Now that we've got that out in the open, here are some tips on how to bring some sunshine into the darker days.
Get out of bed, stand up from the floor, climb out of your cave and exercise. Now, before you tune our let me give the disclaimer that I am the least athletic person in my whole family. My mom used to be a killer track runner, my dad to this day beats guys half his age in bike races every week and my sister is a fit ballerina. I haven't played a single sport since middle school, and even then I was terrible. I'm not saying you need to run a marathon, get a six pack or even run a mile. Just move, get your heart rate up, get your muscles a little sore and see the sunshine. For me it works to do 30 sit ups, some squats, maybe go for a short jog/walk. If you find you enjoy it, find a workout routine that works for you. If it isn't your thing, just try doing something small each day. Exercise of any form is scientifically proven to raise the endorphins (happy chemicals) in your brain. After working out, even if it is a small one, I feel energized and motivated. I would, however, caution you not to get your heart rate up right before bed. As I said, it energizes you and that can make it hard to fall asleep.
2. Get sunshine.
Not only does sunshine help with Vitamin D, it raises levels of serotonin. What is serotonin? According to Medical News Today, it is a neurotransmitter that is attributed to regulating your mood and promoting happy emotions that are found in the brain and produced in the gut. When a person has low serotonin it can cause depression. There are multiple ways to raise your serotonin, but this is one of the most practical and beneficial ways I have found to boost my serotonin.
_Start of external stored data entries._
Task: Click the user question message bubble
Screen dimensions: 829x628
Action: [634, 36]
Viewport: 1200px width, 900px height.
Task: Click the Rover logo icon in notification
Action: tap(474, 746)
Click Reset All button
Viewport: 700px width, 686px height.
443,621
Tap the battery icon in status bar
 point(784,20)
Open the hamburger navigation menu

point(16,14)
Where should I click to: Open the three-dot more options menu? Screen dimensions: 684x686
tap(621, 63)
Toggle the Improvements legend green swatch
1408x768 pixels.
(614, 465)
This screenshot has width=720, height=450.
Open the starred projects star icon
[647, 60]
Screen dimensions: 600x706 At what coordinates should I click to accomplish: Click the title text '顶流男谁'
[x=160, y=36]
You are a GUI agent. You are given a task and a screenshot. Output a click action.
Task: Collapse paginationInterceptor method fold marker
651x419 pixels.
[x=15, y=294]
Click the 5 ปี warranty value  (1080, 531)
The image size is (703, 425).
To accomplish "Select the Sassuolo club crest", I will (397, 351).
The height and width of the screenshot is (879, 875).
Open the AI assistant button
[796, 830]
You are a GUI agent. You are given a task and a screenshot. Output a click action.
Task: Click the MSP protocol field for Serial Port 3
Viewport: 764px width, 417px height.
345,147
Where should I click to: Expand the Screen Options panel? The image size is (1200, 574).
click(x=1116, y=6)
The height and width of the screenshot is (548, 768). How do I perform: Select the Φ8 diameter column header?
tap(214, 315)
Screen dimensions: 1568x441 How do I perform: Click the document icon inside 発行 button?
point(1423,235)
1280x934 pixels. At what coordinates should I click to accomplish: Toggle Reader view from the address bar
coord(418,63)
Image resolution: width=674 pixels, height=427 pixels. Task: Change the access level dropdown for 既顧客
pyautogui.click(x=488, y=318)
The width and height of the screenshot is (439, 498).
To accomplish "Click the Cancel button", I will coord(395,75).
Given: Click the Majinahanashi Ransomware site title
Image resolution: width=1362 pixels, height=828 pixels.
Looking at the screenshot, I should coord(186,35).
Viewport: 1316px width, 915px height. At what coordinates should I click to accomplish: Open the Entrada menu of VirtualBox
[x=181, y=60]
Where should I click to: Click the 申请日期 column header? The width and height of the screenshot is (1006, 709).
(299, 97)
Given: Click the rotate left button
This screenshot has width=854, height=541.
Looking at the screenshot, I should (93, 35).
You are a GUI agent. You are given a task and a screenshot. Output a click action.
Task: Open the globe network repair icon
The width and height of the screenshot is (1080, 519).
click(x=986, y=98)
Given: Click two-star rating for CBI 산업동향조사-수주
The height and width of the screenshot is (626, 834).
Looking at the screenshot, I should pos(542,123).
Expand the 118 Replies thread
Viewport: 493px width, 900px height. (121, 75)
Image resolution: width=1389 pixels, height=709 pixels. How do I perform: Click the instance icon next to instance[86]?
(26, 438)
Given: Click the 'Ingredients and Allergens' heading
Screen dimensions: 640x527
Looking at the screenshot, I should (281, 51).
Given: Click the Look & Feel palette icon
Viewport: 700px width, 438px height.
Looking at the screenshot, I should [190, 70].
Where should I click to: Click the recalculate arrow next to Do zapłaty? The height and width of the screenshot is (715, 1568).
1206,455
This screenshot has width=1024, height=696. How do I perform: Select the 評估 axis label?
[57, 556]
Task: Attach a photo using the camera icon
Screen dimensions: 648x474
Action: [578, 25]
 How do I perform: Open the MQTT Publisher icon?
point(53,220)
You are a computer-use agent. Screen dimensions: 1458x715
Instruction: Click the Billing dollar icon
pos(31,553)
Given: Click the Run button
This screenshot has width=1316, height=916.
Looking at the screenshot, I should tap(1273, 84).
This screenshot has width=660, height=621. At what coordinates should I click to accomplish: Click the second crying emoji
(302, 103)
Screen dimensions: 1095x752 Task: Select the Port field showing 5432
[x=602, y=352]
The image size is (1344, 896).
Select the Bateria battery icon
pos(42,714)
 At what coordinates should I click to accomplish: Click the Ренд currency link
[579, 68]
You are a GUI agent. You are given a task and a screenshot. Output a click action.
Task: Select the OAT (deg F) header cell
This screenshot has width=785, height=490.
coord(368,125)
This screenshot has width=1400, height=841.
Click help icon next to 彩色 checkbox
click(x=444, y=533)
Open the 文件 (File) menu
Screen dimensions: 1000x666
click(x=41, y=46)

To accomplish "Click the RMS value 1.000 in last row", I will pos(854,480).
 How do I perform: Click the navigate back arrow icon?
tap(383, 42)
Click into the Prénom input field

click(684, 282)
3. Don't try to suppress it.
There have been a lot of days I've gone into public or been around friends and put on a front to hide my depression. I finally learned this year that it is okay to not always be the extravert I used to be. I can sit quietly in a group of friends, or strangers, and not work to put on a smile and carry the conversation. As long as you are still being polite and kind to those around you, don't wear yourself out trying to seem upbeat.
4. Talk about it.
I spent over a year hiding my mental illness from almost everyone I knew, and it is miserable. I found that there are a lot of people out there who relate, and even if they don't, there are a lot of people who care. If you don't have someone you can trust to talk about how you feel and what you are going through, journal it. Lastly, there is absolutely no shame in going to a doctor. Back when I started feeling different and did't know why I talked to my regular doctor and she helped me brainstorm on ways to start healing.
One more thing before I go, healing doesn't happen over night but there is most definitely hope. There is a reason to keep on moving forward, even when you don't feel like moving. I say there is hope because there is a God, the one true God, who walks beside us and brings good out of every situation for those who have committed their lives to Him and trust Him. Through depression I have learned that there truly is no friend like Jesus and am continually amazed that the Creator of the Universe cares about how we feel. Be encouraged friend, you aren't alone in this fight.